Text segment »
Monday, 26 January 2026

Recent Reading - All Things Are too Small: Essays in Praise of Excess, by Becca Rothfeld

On the whole, All Things Are Too Small, a collection of essays by Becca Rothfeld is a joy to read, full of intelligence and humour. It does contain a couple of essays that are of no interest unless you have encountered either the works of Eric Rohmer or the novel Mating by Norman Rush. Additionally, there is one deeply unpersuasive and entirely unamusing essay, Only Mercy, which begins with that most unpromising of phrases "Studies show" and, among other things, goes on to label Louise Perry as a Puritan, (a disparagement in the context), instead of countering Perry's arguments. I suspect this particular essay may have been written at an agent's behest, (can we have some sex please?), or in order to gain street cred among the author's own generation, (this might also be the motivation behind the uncritical references to Marx that pop up from time to time).

But let's set these pieces aside and declare the book mainly a pleasure. The essay on Marie Kondo, after all, is such a delight. In it, Rothfeld nails the madness at the heart of the decluttering doctrine: 

"The ultimate goal is to inhabit even permanent dwellings not only as if we were about to leave but also as if we have just arrived" she says, adding, 

"We can yank ourselves out of the mess and mayhem of the past and install ourselves in eternal immediacy only if we are willing to live in rooms without any contents."

The essay entitled Ladies in Waiting is also excellent. In it Rothfeld demonstrates that in certain respects, despite the supposed march of feminism and women's rights, little has really changed when it comes to men and women and dating. She describes the pain of waiting that most women must endure if they are to successfully gain a mate - and thus go on to have children (in an age of instant gratification is a lack of training in patience behind the decline in the birth rate?) 

"The messages that I answer immediately" Rothfeld explains, "without inserting a buffer of delay calculated to give the (always erroneous) impression that I'm busy or unavailable, come from my female friends, and they often constitute an agonised refrain: How soon should I reply? Can I say something yet? Should I call? I know I shouldn't text him, but ... My advice ingrained in me by years of comparable counsel from comparably responsive female friends, is always: wait. Waiting is the rule, the convention, tacitly enforced by men who retreat from female aggression and actively perpetuated by some who self-police. This is the agreement we opt into when we receive the first day-after texts with such awed gratitude, as if we didn't deserve them."

She goes on to produce some nice aphorisms about the state of waiting:

"Waiting is the transformation of time into misery", she declares; and

"Waiting is sustained by the possibility of fulfilment that is yet to be decisively precluded." 

In her essay on meditation - Wherever You Go, You Could leave -  and the whole big business of mindfulness, Rothfeld is as acerbic and funny as she is on Kondo:

'"No matter how hard I tried" she tells the reader, "I never understood the injunction to 'practice mindfulness', as if it were piano or a dance routine. I knew, of course, what I was supposed to do, at least at the most literal level: I was supposed to sit, close my eyes, and attend to my breathing. I was not supposed to do anything else. I wasn't supposed to feel my emotions, but I wasn't supposed to think about them either. If any mental matter assailed me, I was supposed to acknowledge it and discard it. Under no circumstances was I supposed to evaluate thought or feeling as good or bad, smart or stupid, intriguing or boring. Perhaps at a more advanced stage, I would be able to circumvent the indignity of thinking and assessing altogether, but, in the interim, I was supposed to exercise something called 'non-judgmental awareness', which I would one day learn to achieve in any and all situations but which for now I could cultivate in its purest form by way of 'meditation'."

Data section »
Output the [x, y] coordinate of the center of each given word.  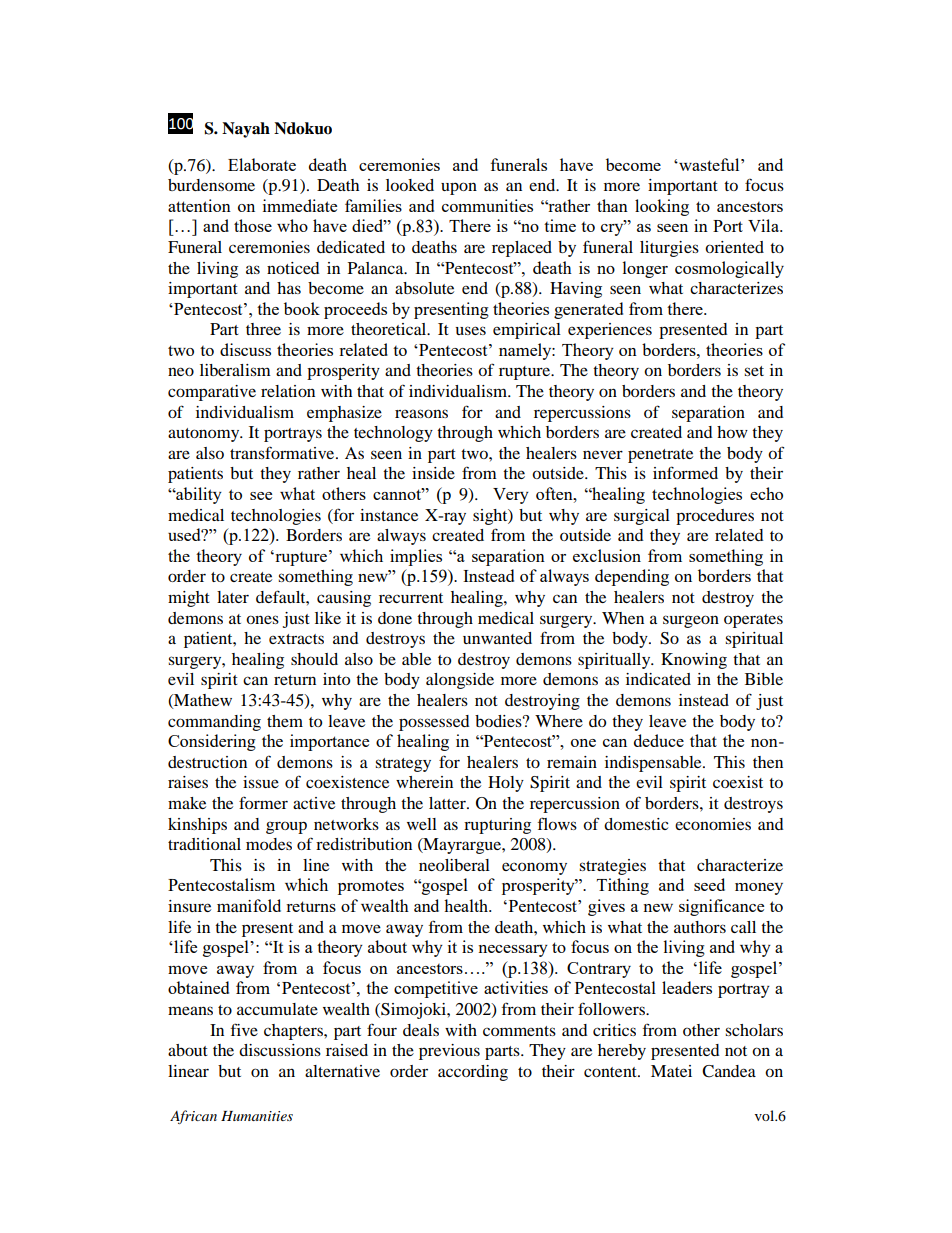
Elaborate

Task instructions »
1. Extract the book review's text from "On the whole, All" up to and including "time to time).".
2. Write a continuation of the book review on Becca Rothfeld's essays, picking up after its final sentence.
The data here is separate from the book review above.

Written responses »
1.
On the whole, All Things Are Too Small, a collection of essays by Becca Rothfeld is a joy to read, full of intelligence and humour. It does contain a couple of essays that are of no interest unless you have encountered either the works of Eric Rohmer or the novel Mating by Norman Rush. Additionally, there is one deeply unpersuasive and entirely unamusing essay, Only Mercy, which begins with that most unpromising of phrases "Studies show" and, among other things, goes on to label Louise Perry as a Puritan, (a disparagement in the context), instead of countering Perry's arguments. I suspect this particular essay may have been written at an agent's behest, (can we have some sex please?), or in order to gain street cred among the author's own generation, (this might also be the motivation behind the uncritical references to Marx that pop up from time to time).

2.
Her description of the process of trying to be mindful is hilarious:

"The voice is instructing me to 'become aware' of my breath. I was already aware of my breath, in a general way, and now I am aware in a specific way, which seems to make little difference. Up my chest rises, down it falls. Up, down, up, down, a testament to the dull cunning of the body. What am I supposed to do now that I am aware that I am breathing? I think - oops, I don't think - I am simply supposed to go on being aware of it, languishing in virtuous boredom...If the mindful person finds herself thinking, how idiotic, she should tag this interjection as an instance of Thinking and direct the beam of her attention back toward her respiration ... Cogitation is an unmitigated evil, an annoyance ... What is supposed to be so enjoyable about the breath, which is always the same slog in through the nose and out through the mouth...Only someone who longs to be no one could savour the deprivations of a decluttered mind."

In the end she gives up on the whole enterprise and decides on a different solution to anxiety - moviegoing. That would be very sensible if they were still making good movies, one could say, but of course it is still possible to see old films if you find the right cinema.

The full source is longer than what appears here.